When traveling as a blended family, there are a lot of unknowns and at Anton Garcia Law, we understand that divorce is accompanied with mixed feelings and uncertainty.
That’s why we created this blog post that includes four helpful tips that blended families can lean on to help navigate travel during the holiday season and beyond.
4 Travel Tips for Blended Families
Communicate, communicate, communicate
Communication is necessary across the board when it comes to traveling with a blended family. First and foremost, you want to effectively communicate with your ex and properly inform him/her of the plans and relevant details of the upcoming trip. Keep them in tune with where you’re going, how long you’re staying, where you’re staying, etc. You don’t have to share the plans for every minute of the trip, but you do need to put yourself in his/her shoes and realize that you would also want to know the high-level details of a trip that involves your kids.
On the other hand, if this is your first trip with your new partner, you’ll want to talk things over prior to the trip because everyone travels differently. Some people like to plan every aspect of a trip while others like to go with the flow and not be confined by a set plan.
Whatever the case may be, it’s a good idea to talk about the itinerary of the trip and how you commonly approach situations while traveling.
Get on the same page ahead of time so that you can band together and create a united front so you’re not bickering in front of the kids.
Even the Brady Bunch didn’t start off as one happy family! Although fictional, it lends itself to a larger lesson and that is that you need to manage your expectations and gradually blend your families. We want you to start slow and focus on building individual relationships. You need to take your time and carve out time to spend with your partner’s kids.
If you’re already in a place of familiarity with your partner’s family and are planning your first trip together as a group, don’t start by planning a two-week backpacking trip across Europe.
Consider a long weekend to get acclimated with traveling as a blended family first.
Create time for bonding
Bonding time is the most important time when traveling as a blended family. You want to take into consideration that all parties involved are adjusting to the new normal. This means that your biological kids might have a hard time sharing you and your attention.
With that in mind, let’s say that you’re taking a beach vacation…Make time to do an activity that you and your kids love. It could be mini-golf, walking on the beach, going out to breakfast, whatever it may be, take the time to do an activity that’s familiar and they love.
While it’s important to give your kids some undivided attention, you don’t want to lean too heavily into that alone time. Just like with anything in life you need to strike a balance with spending time with your kids and the group as a whole so that you don’t perpetuate a sense of division between families.
Find activities for EVERYONE
Inclusion is paramount when traveling as a blended family. It’s already a bit awkward so you don’t want to add to it by doing activities that not everyone enjoys.
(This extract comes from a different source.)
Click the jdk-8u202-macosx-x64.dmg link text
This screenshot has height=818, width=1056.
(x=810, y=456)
To that point, consider mixing things up by taking the boys on an excursion while your wife takes the girls on a separate outing.
And remember to not overlook the little things either because something as simple as a conversation can make everyone feel included.
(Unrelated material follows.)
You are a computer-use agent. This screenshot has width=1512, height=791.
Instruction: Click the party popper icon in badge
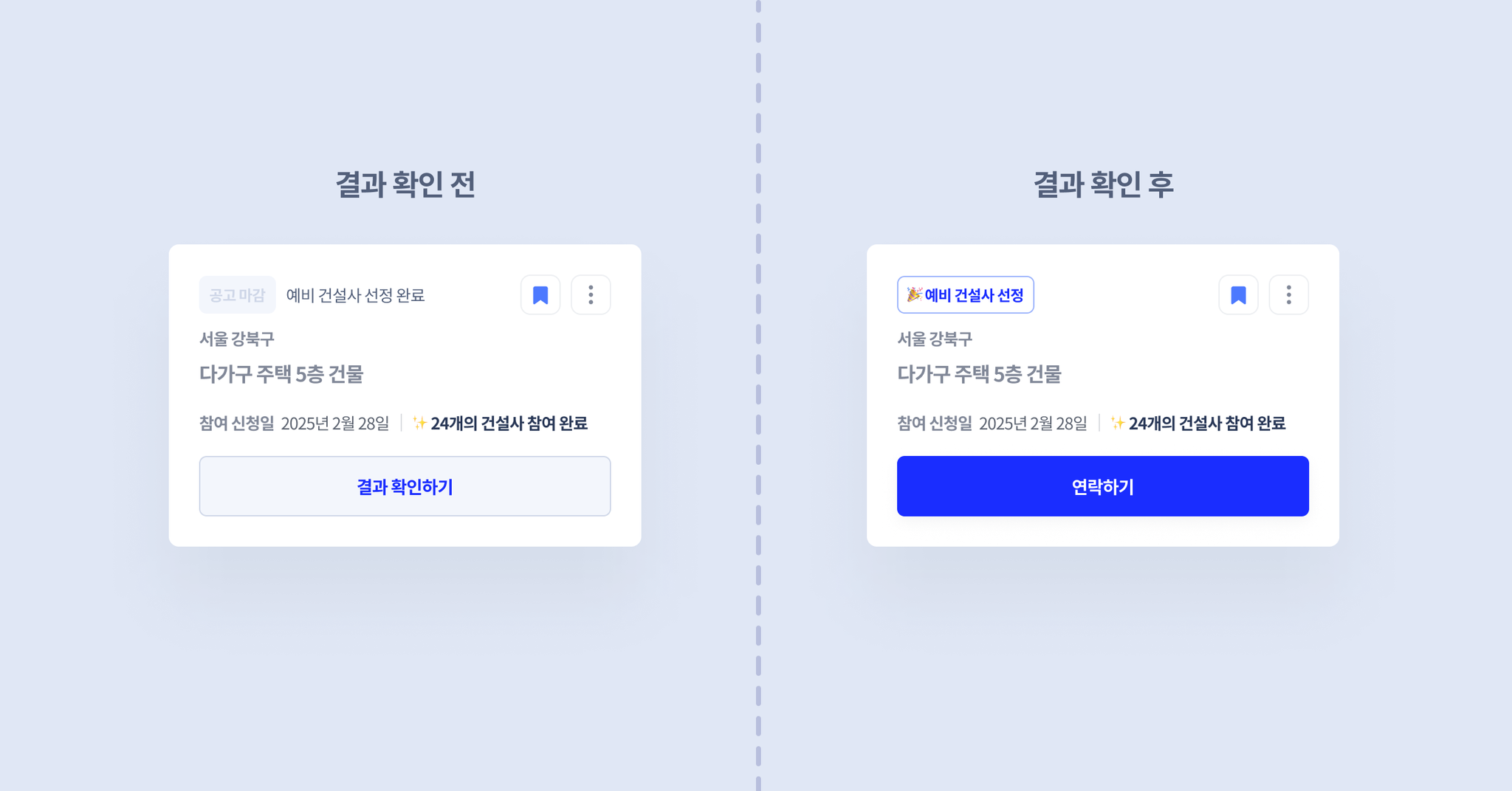pyautogui.click(x=914, y=294)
BONUS TIP: Speak with respect
Always, no matter what, speak respectfully about your ex and your partner’s ex. No matter how much you may not like them or disagree with them on certain things, that’s never an excuse to talk badly about him/her in front of the kids.
At the end of the day, your exes are still the parents of your children so speak about them in a way that you would want him/her to speak about you in front of your kids.
Blending families is tough for adults and children alike and if you’re planning a vacation this holiday season with your partner and his/her kids, keep these tips in mind and remember that Rome wasn’t built in a day.
Patience and a good attitude go a long way when blending families.